C’est ce que je fis. Je parlai, et parlai, et tous les buildings disparurent au bout d’un moment, l’herbe se mit à pousser le long de la route, de plus en plus haute, fut rejointe par quelques arbres maigrichons, une vache de temps à autre, des rochers et quelques lièvres. Hal écoutait, hochait la tête, posait une question de temps en temps, tout en conduisant.

– Alors, dis-moi, en ce moment, pour toi, je conduis de l’autre côté ? demanda-t-il.

– Oui.

– Fascinant.

Je m’aperçus alors que nous approchions de l’océan, que nous roulions dans un paysage parsemé de cabanons d’été, pour la plupart désertés à cette époque de l’année. J’étais si absorbé dans mon histoire que je n’avais pas réalisé que nous roulions depuis près d’une heure.

– Et tu as un doctorat garanti authentique, maintenant ?

– C’est ce que j’ai dit

– Très étrange.

– Hal, tu cherches à gagner du temps. Que se passe-t-il ? Qu’est-ce que tu ne veux pas me dire ?

– Regarde sur le siège arrière, dit-il.

– Okay ! C’est plein de merdes, comme d’habitude. Tu devrais quand même nettoyer.

– La veste, dans le coin. C’est enveloppé dans la veste.

J’attrapai la veste et la déroulai.

– La pierre ! Alors, c’est toi qui l’avais !

– Non, dit-il.

– Alors, où l’as-tu trouvée ? Où était-elle ?

Hal tourna sur une route secondaire. Un couple de mouettes foncèrent devant nous.

– Examine-la bien, dit-il. Regarde-la soigneusement. C’est elle, n’est-ce pas ?

– Ça lui ressemble, sans aucun doute. Mais je ne l’ai jamais examinée de très près.

– Il faut que ce soit elle, dit-il. Imagine que je l’ai trouvée au fond d’une caisse que je n’avais pas encore déballée. Et tiens-toi-en là.

– Que veux-tu dire, « tiens-toi-en là » ?

– Je suis allé au labo de Byler, la nuit dernière, et je l’ai prise sur l’étagère. Il y en avait plusieurs. Elle est aussi bonne que celle qu’il nous a donnée. Tu ne vois pas de différence, n’est-ce pas ?

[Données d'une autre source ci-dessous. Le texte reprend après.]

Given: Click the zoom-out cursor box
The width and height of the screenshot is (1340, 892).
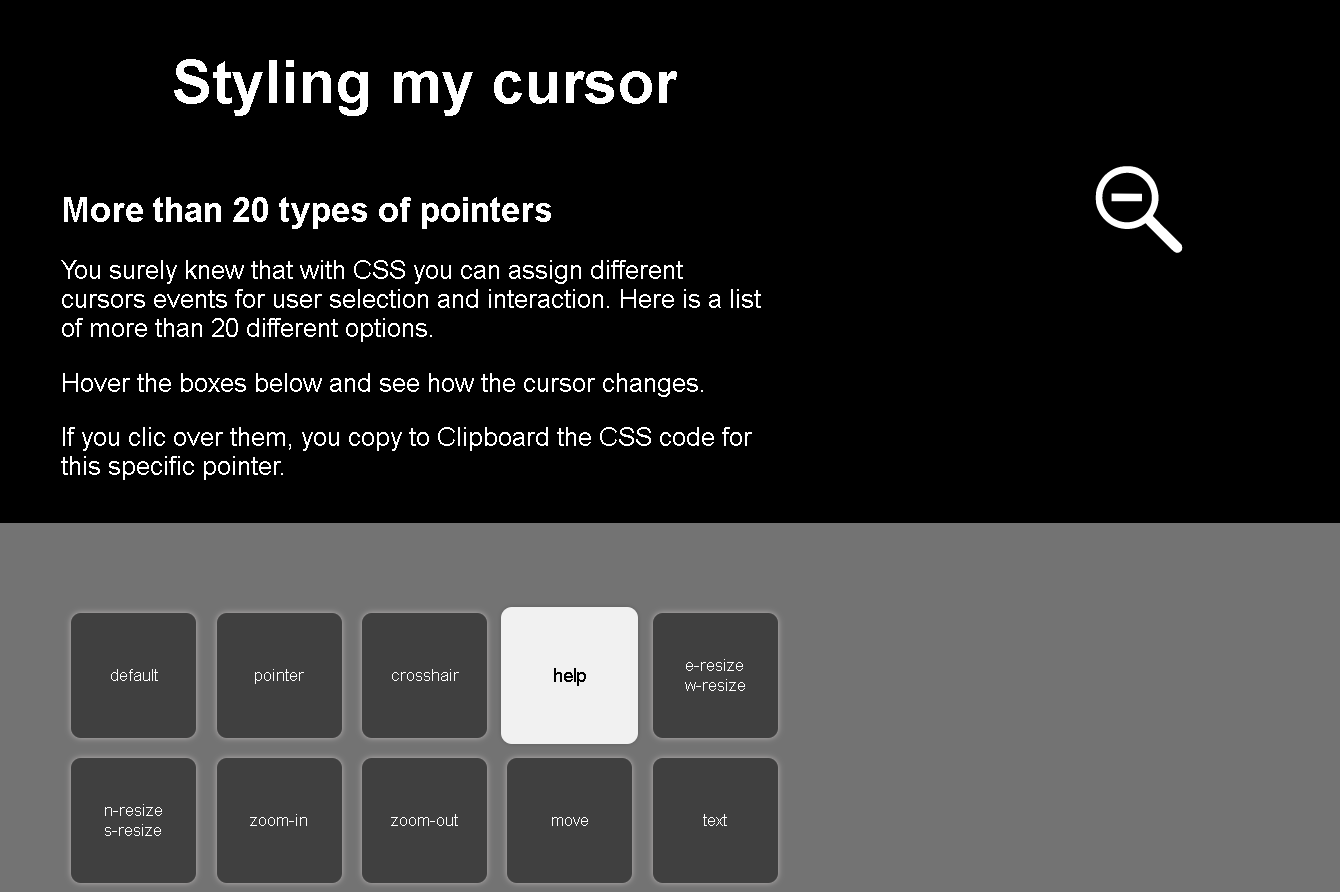Looking at the screenshot, I should click(424, 820).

– Non, mais je ne suis pas un expert. Que se passe-t-il ?

– On a kidnappé Mary, dit-il.

Je le regardai. Son visage était dénué d’expression, ce qui était sa manière de réagir, quand quelque chose comme ça est vrai.

– Quand ? Comment ?

– Nous nous sommes disputés et elle est allée chez sa mère, la nuit où tu es venu…

– Oui, je m’en souviens.

– Eh bien, je voulais l’appeler le lendemain pour arranger les choses. Mais plus je réfléchissais, plus je pensais que ce serait bien plus gentil que ce soit elle qui m’appelle d’abord. J’aurais eu, dans ce cas, une sorte de petite victoire morale, avais-je décidé. Alors, j’ai attendu. J’ai failli téléphoner plusieurs fois mais j’ai résisté – en espérant toujours qu’elle allait m’appeler. Elle ne l’a pas fait, et j’ai laissé traîner les choses assez longtemps. Trop longtemps. J’ai décidé de laisser passer une autre nuit. Je l’ai fait, et puis, le lendemain matin, j’ai téléphoné à sa mère. Non seulement elle n’était pas là, mais elle n’y avait jamais été. Sa mère n’avait pas eu de ses nouvelles. Je me suis dit, okay, elle a été raisonnable, elle n’a pas voulu en faire une histoire de famille. Elle a dû changer d’avis et est allée dormir chez l’une de ses amies. Je les ai toutes appelées. Rien.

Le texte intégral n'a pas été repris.